3. LA SORDERA PARA ESCUCHAR A DIOS

        Se ha dicho que “el problemas del hombre no religioso es esencialmente un problema de ruido[10]. Probablemente hay en ello mucho de verdad. el ruido y la superficialidad dificultan y hasta impiden la apertura a la transcendencia, y sin esta apertura ya no hay verdadera fe ni religión, aunque lo parezca.

 

             Represión de la relación con Dios

        Quien vive aturdido interiormente por toda clase de ruidos y zarandeado por mil impresiones pasajeras, sin detenerse nunca ante lo esencial, difícilmente se encuentra con Dios. ¿Cómo podrá percibir su presencia si existe fuera de sí, separado de su raíz, volcado sobre su pequeño bienestar? ¿Cómo escuchará su voz si vive de forma ruidosa, dispersa y fragmentada, en función de sus propios gustos y no de un proyecto más noble de vida? ¿Cómo podrá, sin escucha interior, intuir que “el hombre es un ser con un misterio en su corazón, que es mayor que él mismo”? ( H. von Balthasar )

        V. Frankl ha hablado de la presencia latente de Dios en lo profundo de muchas personas cuya relación con él ha quedado como reprimida[11]. Instaladas en una vida pragmática y superficial que les impide llegar con un poco de hondura al fondo de su ser, su apertura a Dios queda reprimida y atrofiada. Sólo interesa la satisfacción inmediata y el bienestar a cualquier precio. No queda sitio para Dios.

        En la sociedad moderna, Dios es hoy para muchos no sólo un “Dios escondido” sino un Dios imposible de hallar. Su vida transcurre al margen del misterio. Fuera de su pequeño mundo nada hay importante. Dios es, cada vez más, una palabra sin contenido, una abstracción.

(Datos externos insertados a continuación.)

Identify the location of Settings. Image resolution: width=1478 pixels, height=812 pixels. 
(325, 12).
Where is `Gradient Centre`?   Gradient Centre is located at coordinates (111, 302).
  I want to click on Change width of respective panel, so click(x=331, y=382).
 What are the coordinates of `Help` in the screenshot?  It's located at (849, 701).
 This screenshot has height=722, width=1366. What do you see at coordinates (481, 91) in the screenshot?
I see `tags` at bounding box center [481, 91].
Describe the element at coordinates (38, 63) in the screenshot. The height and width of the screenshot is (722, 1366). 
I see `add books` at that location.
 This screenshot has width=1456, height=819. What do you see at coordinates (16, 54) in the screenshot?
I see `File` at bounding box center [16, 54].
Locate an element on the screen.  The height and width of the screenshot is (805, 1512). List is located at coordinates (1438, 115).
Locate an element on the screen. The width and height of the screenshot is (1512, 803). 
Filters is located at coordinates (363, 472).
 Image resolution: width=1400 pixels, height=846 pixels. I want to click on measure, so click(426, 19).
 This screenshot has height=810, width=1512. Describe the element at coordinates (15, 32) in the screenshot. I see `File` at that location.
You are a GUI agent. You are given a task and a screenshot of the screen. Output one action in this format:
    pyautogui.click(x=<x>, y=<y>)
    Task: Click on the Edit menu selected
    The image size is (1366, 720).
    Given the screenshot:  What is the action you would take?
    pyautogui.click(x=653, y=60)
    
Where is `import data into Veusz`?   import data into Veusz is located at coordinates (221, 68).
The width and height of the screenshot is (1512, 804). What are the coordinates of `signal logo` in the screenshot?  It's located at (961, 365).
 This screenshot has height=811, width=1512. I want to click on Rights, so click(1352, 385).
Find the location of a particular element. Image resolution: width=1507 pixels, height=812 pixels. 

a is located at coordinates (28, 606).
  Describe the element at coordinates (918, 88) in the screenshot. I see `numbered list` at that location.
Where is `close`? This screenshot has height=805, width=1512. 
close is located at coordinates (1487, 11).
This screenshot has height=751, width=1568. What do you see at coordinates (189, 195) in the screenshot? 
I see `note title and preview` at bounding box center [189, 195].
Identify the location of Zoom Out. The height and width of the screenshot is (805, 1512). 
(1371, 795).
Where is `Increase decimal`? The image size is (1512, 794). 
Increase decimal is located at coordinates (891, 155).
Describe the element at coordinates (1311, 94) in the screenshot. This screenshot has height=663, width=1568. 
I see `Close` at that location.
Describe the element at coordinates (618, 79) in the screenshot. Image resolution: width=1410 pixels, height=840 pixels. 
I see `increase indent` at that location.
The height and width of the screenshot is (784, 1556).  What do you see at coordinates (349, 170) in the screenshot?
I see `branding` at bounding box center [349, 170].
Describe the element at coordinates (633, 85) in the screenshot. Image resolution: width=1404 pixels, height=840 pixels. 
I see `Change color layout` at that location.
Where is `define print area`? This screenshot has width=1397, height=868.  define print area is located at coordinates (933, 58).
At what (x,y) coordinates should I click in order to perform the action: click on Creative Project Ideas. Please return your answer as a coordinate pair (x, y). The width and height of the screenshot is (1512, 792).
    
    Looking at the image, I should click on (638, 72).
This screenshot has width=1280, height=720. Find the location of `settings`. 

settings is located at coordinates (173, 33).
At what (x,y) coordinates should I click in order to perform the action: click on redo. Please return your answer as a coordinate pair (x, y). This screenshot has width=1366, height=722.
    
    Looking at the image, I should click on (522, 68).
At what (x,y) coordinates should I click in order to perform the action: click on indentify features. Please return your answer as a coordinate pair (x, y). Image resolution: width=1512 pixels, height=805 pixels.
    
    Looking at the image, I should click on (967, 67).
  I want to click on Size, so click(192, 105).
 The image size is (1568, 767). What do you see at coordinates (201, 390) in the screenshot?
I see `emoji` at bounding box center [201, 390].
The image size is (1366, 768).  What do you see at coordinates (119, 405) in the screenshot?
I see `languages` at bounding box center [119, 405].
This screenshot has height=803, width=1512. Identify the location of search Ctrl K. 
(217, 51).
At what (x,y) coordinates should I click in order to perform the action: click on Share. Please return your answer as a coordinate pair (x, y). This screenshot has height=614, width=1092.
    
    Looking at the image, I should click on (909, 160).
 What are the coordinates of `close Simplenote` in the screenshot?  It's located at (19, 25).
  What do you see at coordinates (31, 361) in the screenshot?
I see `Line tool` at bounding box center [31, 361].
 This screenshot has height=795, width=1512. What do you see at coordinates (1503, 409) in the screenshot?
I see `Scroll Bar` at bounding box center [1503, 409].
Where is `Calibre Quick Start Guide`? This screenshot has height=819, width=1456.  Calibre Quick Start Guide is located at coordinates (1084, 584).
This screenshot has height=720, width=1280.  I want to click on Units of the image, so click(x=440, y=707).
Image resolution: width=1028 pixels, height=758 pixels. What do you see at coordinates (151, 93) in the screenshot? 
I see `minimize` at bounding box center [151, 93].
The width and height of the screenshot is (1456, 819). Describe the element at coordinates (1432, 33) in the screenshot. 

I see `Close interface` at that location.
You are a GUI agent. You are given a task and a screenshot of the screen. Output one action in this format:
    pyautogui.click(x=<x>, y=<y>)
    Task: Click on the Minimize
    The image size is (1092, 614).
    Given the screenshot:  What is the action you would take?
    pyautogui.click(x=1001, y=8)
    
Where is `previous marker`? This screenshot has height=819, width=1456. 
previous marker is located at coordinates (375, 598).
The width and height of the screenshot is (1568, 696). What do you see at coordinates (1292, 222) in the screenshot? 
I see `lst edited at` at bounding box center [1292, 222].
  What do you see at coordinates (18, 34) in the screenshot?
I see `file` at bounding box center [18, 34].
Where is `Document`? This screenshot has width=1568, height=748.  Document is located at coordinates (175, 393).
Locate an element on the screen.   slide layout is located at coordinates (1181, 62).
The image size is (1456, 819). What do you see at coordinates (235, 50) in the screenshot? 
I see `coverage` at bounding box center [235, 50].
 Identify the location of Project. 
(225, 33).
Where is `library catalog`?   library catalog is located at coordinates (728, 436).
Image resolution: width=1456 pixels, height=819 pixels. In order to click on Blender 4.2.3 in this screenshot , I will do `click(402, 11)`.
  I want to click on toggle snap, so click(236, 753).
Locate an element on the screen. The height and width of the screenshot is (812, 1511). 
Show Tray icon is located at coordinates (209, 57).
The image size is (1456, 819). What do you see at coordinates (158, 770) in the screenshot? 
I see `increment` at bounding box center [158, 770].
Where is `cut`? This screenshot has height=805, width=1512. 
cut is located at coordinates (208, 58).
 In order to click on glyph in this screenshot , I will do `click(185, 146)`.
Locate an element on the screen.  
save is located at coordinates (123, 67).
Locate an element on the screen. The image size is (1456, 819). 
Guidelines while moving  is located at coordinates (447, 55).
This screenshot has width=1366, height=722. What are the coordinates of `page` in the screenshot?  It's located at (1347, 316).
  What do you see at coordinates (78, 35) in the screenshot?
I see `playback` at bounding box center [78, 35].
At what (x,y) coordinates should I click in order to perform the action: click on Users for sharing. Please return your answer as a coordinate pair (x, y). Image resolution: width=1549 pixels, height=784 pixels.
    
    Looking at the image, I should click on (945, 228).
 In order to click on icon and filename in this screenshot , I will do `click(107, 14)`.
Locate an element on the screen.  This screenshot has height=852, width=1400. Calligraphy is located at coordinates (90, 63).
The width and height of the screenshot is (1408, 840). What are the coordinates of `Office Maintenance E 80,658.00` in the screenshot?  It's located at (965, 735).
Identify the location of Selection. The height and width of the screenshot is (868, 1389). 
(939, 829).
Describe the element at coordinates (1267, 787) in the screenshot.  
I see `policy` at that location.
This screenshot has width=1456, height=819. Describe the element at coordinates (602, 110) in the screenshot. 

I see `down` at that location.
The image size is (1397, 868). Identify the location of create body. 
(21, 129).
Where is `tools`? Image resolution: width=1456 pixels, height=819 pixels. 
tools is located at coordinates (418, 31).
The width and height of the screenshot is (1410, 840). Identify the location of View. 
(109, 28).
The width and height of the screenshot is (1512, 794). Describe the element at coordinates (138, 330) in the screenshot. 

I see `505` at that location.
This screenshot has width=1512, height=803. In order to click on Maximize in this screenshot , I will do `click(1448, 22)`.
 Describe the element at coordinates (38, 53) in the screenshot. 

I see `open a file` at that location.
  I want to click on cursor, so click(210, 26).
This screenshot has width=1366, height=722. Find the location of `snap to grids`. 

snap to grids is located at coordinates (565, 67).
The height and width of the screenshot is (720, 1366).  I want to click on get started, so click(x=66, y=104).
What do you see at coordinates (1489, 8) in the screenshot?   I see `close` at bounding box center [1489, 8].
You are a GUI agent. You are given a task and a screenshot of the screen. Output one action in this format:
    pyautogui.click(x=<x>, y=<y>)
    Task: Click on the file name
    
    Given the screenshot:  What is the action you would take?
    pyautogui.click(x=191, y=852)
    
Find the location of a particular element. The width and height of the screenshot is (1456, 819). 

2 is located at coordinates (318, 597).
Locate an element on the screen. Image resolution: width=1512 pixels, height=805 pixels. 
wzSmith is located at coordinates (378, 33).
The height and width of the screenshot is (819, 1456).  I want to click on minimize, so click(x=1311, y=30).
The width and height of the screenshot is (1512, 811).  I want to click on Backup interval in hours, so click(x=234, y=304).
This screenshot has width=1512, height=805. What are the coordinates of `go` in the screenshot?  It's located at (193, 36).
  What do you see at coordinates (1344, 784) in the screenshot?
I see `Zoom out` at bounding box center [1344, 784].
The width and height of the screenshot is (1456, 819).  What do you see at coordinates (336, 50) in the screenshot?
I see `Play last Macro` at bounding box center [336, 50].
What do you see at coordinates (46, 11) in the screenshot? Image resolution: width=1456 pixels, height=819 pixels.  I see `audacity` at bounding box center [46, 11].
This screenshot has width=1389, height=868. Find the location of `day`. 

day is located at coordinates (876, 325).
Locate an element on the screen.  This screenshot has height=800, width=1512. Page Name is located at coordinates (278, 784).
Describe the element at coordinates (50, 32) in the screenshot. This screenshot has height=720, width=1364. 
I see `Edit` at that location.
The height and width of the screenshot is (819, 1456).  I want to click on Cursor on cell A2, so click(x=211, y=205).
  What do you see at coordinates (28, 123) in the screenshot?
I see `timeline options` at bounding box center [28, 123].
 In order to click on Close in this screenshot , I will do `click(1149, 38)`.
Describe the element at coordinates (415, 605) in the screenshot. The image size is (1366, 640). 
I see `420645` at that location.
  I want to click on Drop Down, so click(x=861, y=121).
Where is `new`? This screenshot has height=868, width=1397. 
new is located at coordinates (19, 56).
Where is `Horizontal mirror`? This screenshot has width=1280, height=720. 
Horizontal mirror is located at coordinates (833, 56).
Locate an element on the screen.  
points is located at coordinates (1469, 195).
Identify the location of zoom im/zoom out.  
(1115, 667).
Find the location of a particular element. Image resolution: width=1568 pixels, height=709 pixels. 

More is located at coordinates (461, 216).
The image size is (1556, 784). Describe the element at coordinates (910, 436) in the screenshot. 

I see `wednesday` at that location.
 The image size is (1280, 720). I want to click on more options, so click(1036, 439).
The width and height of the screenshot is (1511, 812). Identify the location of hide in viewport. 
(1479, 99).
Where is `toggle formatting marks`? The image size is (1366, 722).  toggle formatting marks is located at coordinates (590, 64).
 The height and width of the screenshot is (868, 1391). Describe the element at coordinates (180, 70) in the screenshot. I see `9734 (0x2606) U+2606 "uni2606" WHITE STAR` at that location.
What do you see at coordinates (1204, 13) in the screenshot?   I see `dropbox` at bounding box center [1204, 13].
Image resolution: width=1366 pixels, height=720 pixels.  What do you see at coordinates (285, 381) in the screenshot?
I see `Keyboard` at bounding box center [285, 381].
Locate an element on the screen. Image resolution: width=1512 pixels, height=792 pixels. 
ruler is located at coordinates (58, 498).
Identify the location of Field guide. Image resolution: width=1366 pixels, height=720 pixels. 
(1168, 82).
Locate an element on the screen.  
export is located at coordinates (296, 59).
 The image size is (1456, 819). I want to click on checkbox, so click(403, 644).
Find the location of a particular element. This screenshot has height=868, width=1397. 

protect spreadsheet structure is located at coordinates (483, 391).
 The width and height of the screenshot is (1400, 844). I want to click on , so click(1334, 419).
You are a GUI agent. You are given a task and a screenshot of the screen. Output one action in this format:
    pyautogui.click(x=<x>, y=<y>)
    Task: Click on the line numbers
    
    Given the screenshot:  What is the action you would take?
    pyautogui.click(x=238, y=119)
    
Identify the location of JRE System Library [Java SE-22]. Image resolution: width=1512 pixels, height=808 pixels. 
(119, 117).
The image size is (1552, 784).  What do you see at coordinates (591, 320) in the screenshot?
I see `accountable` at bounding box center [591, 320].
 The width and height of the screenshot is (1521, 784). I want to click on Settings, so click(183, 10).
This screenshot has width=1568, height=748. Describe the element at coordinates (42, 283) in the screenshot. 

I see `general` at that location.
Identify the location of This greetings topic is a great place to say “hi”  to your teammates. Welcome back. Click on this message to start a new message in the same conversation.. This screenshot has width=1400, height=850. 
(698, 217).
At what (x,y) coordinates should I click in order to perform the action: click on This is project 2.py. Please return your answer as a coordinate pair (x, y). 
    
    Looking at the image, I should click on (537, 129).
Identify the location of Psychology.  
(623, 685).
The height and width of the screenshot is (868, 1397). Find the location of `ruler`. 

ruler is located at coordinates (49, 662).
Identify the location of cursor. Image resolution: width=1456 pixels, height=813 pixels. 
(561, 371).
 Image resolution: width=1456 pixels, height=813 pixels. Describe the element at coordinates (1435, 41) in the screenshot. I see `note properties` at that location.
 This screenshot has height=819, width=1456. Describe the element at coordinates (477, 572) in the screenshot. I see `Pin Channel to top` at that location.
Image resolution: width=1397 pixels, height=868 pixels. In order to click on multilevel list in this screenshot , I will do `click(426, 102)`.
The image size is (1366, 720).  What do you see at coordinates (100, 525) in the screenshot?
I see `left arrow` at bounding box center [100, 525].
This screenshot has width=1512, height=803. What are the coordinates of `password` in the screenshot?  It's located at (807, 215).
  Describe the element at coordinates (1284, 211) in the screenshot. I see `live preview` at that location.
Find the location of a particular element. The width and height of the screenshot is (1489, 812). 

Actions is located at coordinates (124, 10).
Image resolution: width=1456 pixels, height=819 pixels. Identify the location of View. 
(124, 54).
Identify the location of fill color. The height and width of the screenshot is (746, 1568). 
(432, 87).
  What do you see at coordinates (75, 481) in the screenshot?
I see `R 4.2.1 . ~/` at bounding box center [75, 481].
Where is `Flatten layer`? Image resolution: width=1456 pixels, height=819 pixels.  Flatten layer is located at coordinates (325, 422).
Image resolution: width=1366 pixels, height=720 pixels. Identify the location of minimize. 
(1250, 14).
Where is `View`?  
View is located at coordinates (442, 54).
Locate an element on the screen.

Lo verdaderamente transcendental es llenar esta corta vida de bienestar y experiencias placenteras. Eso es todo. Entonces, tal vez, sólo queda sitio para un Dios convertido en “artículo de consumo” del que se intenta disponer según las propias conveniencias e intereses, pero no para el Dios vivo, revelado en Jesucristo, que suscita la adoración, el júbilo y la acción de gracias.

 

             En la epidermis de la fe

        La cultura del ruido y la superficialidad va erosionando también la fe de no pocos cristianos cuya vida transcurre sin experiencia interior, que sólo saben de Dios “de oídas”. Hombres y mujeres que escuchan palabras religiosas y practican ritos sin beber nunca de la fuente. Bautizados que “no han oído hablar del Espíritu Santo” pues nada ni nadie les ayuda a percibir su presencia iluminadora, amistosa, consoladora en el fondo de sus almas. Gentes buenas arrastradas por el clima social de nuestros días, que siguen cumpliendo con sus prácticas religiosas, pero que no conocen al Dios vivo que alegra la existencia y desata las fuerzas para vivir.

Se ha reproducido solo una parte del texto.